Calque didn’t really mind being made fun of. It meant that the Gypsies had, to a certain extent at least, accepted him. That they no longer viewed him solely as an ex-policeman, but also as a human being in his own right. It had been the same while he was in the force – like any small community, he supposed. If they ribbed you, you were okay. If they ignored you, you were dead in the water. ‘Very funny, Alexi. Thanks for the testimonial.’
When the joshing had quieted down, and the evening meal had been eaten, and everyone, including Sabir, had dispersed either to bed or to the local bar, it dawned on Calque that by agreeing to come to Romania, he had committed himself to a course of action whose eventual outcome was never in doubt.
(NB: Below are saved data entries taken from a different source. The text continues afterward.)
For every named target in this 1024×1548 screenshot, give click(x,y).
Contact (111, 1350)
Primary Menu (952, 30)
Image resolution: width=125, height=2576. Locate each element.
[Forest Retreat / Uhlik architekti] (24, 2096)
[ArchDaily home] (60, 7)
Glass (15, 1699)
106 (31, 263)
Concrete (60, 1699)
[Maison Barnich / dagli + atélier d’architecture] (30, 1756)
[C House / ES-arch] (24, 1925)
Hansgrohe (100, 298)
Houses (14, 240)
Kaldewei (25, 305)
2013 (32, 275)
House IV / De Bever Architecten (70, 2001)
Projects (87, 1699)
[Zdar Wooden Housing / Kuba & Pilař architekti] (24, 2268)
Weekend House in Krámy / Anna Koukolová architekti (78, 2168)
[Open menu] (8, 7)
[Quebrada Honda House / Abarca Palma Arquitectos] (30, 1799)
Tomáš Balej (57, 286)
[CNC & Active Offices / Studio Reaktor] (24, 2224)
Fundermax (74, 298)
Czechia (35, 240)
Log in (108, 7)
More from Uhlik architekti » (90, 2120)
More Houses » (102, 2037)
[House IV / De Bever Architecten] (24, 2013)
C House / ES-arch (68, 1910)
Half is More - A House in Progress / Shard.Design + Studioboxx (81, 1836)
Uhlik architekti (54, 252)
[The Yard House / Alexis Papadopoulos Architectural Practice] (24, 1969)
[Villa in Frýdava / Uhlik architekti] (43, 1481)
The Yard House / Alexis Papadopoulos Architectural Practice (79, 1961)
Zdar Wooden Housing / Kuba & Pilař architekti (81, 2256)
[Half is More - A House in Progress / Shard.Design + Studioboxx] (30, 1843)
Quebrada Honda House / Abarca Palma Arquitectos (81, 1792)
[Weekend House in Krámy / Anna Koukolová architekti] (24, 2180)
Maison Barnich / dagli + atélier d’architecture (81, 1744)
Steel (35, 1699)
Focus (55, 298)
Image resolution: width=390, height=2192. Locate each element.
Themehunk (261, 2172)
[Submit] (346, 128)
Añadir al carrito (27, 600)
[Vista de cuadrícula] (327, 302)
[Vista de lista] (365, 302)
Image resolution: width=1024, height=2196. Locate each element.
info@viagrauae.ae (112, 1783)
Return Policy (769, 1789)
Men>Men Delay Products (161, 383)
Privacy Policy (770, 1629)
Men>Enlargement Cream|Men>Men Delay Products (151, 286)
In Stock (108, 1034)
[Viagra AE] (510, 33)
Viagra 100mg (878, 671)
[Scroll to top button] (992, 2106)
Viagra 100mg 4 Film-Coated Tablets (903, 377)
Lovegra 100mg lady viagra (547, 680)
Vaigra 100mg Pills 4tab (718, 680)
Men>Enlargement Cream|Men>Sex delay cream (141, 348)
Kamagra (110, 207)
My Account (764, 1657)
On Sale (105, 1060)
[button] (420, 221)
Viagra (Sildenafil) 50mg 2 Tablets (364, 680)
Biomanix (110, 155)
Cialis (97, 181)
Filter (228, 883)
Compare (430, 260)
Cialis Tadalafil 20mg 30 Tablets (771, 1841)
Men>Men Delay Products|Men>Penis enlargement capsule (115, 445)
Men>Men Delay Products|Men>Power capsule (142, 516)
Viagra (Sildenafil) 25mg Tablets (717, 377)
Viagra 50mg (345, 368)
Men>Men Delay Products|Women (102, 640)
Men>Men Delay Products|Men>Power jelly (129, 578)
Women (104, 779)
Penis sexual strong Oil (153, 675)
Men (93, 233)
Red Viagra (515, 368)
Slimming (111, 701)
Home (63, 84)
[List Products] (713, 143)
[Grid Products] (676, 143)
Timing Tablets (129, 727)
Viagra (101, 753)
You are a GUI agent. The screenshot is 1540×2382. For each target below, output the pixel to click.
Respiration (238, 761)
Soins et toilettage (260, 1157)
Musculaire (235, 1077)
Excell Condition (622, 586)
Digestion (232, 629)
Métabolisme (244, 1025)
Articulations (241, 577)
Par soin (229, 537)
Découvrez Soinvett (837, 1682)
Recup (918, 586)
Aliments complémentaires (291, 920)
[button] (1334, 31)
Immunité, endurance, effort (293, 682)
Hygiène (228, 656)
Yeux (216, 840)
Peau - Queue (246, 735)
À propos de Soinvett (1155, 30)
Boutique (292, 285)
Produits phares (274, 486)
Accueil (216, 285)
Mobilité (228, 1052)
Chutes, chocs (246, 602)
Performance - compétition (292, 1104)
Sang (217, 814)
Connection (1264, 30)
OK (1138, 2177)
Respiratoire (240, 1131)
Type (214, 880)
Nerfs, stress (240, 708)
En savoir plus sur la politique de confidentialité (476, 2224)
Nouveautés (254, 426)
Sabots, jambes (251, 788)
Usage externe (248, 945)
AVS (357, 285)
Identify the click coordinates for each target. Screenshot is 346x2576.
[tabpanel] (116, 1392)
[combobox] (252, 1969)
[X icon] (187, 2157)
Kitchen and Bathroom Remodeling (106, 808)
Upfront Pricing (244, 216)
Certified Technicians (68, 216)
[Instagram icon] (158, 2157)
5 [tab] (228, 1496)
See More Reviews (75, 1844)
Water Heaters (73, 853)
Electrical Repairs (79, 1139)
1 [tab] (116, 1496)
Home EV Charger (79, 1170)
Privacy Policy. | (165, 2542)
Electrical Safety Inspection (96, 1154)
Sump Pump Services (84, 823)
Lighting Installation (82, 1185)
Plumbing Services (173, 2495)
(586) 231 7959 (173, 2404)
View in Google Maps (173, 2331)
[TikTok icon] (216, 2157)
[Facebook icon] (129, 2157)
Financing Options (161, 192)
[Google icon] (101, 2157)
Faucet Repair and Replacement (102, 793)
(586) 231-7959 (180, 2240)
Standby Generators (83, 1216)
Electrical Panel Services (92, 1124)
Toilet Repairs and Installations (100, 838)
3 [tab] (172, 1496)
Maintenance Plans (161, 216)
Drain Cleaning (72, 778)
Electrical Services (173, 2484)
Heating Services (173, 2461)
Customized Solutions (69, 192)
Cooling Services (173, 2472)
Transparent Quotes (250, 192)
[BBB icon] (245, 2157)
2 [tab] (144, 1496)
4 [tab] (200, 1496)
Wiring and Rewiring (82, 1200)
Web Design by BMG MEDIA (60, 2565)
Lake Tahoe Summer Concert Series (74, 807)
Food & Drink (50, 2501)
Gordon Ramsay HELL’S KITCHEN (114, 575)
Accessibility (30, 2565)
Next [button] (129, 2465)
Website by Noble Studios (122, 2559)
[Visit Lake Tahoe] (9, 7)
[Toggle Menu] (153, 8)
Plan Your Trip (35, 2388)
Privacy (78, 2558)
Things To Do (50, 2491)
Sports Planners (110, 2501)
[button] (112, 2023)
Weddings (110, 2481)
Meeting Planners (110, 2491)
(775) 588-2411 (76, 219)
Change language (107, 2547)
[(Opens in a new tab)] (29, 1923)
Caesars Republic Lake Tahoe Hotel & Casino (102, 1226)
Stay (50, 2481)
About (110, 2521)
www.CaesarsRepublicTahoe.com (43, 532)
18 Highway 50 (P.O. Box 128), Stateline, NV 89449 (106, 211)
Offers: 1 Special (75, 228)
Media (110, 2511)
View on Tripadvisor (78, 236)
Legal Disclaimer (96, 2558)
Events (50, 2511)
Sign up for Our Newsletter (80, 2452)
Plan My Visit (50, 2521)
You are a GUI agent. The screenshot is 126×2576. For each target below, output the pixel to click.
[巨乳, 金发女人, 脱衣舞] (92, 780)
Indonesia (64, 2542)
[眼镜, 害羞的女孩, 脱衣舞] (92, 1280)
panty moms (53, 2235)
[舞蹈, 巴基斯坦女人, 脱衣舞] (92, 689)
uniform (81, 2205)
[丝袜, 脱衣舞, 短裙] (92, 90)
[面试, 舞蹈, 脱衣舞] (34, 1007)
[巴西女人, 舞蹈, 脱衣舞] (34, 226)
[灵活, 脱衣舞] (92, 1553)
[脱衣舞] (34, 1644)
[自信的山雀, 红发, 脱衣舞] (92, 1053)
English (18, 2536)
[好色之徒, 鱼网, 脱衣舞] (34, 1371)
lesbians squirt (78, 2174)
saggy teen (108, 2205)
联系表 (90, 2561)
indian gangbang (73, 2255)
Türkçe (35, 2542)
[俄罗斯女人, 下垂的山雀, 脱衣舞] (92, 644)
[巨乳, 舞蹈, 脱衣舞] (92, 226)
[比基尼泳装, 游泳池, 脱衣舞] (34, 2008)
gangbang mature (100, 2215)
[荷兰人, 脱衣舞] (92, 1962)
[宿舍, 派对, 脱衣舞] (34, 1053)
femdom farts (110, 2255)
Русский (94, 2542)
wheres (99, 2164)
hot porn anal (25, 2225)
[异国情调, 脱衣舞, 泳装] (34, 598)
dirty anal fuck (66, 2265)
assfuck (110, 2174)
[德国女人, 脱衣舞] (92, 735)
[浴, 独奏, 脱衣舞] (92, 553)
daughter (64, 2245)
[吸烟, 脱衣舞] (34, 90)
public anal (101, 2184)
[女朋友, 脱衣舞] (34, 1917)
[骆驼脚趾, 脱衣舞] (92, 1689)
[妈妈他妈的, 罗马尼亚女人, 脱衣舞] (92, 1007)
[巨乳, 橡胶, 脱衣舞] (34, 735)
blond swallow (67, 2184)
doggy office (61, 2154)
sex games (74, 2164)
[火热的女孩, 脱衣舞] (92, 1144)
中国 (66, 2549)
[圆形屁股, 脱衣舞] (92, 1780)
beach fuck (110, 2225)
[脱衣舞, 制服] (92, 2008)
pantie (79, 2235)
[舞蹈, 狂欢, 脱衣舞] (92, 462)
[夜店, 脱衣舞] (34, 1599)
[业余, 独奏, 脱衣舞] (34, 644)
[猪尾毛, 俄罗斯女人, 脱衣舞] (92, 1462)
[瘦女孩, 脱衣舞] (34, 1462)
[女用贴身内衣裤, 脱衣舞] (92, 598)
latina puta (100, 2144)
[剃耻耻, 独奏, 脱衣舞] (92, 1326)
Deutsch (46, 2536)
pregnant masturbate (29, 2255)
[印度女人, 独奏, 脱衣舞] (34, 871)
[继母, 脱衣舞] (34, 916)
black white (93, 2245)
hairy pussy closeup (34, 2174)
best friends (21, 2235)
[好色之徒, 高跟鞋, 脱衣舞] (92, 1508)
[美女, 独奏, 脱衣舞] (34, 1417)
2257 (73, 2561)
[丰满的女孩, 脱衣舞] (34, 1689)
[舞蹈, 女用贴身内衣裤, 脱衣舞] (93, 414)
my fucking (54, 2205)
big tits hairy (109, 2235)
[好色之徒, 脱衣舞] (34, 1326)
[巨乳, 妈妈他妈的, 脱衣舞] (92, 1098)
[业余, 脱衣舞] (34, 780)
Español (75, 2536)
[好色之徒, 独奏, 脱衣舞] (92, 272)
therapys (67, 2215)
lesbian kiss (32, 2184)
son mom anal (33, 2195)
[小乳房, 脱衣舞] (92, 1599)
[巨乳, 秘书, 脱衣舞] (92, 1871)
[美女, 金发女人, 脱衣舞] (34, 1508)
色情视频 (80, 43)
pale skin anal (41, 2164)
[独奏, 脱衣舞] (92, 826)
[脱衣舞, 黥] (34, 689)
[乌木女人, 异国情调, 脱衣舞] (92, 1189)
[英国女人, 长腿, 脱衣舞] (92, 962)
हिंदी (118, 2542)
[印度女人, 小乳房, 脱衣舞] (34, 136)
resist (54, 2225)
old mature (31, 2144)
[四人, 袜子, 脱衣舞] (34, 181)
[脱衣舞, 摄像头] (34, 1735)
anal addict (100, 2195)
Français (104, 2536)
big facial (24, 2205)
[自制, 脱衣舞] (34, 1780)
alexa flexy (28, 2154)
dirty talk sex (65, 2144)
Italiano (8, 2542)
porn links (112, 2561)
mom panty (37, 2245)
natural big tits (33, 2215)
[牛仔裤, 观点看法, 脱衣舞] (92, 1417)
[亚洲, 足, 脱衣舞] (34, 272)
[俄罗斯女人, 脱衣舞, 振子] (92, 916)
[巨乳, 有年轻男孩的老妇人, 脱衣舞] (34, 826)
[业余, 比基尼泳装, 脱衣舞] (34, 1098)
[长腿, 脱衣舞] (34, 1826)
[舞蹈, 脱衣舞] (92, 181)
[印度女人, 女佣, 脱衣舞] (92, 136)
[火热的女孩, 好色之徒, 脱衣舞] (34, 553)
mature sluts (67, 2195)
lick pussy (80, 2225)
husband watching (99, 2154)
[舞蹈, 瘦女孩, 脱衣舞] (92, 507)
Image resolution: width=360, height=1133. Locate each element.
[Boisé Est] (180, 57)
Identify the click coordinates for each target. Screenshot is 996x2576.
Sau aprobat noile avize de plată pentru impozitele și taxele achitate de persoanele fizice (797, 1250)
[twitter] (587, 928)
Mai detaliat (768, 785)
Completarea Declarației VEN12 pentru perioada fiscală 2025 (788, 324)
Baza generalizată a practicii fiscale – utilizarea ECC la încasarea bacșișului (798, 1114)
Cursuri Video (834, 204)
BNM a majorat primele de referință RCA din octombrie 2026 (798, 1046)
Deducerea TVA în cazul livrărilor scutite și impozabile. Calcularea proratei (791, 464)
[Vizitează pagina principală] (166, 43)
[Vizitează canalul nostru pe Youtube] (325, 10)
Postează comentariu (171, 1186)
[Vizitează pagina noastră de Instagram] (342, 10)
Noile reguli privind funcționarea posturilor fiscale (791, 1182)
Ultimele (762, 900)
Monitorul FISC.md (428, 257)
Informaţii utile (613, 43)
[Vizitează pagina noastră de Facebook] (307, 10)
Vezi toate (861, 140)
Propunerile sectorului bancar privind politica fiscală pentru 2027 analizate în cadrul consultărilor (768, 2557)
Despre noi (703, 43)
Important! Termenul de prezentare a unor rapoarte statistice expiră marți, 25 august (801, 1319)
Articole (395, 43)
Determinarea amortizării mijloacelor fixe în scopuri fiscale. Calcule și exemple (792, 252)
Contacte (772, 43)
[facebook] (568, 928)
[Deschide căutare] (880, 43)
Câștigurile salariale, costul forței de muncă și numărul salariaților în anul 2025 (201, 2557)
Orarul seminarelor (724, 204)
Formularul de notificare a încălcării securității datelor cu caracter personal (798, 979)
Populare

Whose possible effects were not even worth quantifying.
As he stared into the remnants of the fire, he recognized, for the very first time, that he had hitched his chariot to a runaway horse. And that he had not the remotest idea whether or not he was up to the ride.
Albescu, Moldova
6 January 1993
27
‘Did you know our country is named after a dog?’
Antanasia stared at her brother. ‘A dog?’ She never knew these days whether Dracul was in his Second Coming mode or being his usual self. There were times when he actively believed himself to be the reincarnation of the risen Christ, and others when he treated the whole thing like an extended joke to which only he knew the punchline.
‘Yes. Prince Drago
ş
was hunting an aurochs.’
‘An aurochs?’
‘A two-metre tall cow. Weighing a thousand kilograms. Like that nun of mine who swings the incense. They died out in the seventeenth century. The cattle, that is. Not the nuns. The nuns still hang on, unfortunately.’
Antanasia felt her stomach tighten. She was scared of her brother. But it was a curious fear. If she had to define it, she would say that she both loved and feared him at the same time. It was an animal need. Without him, she would be bereft. With him, she was terrified.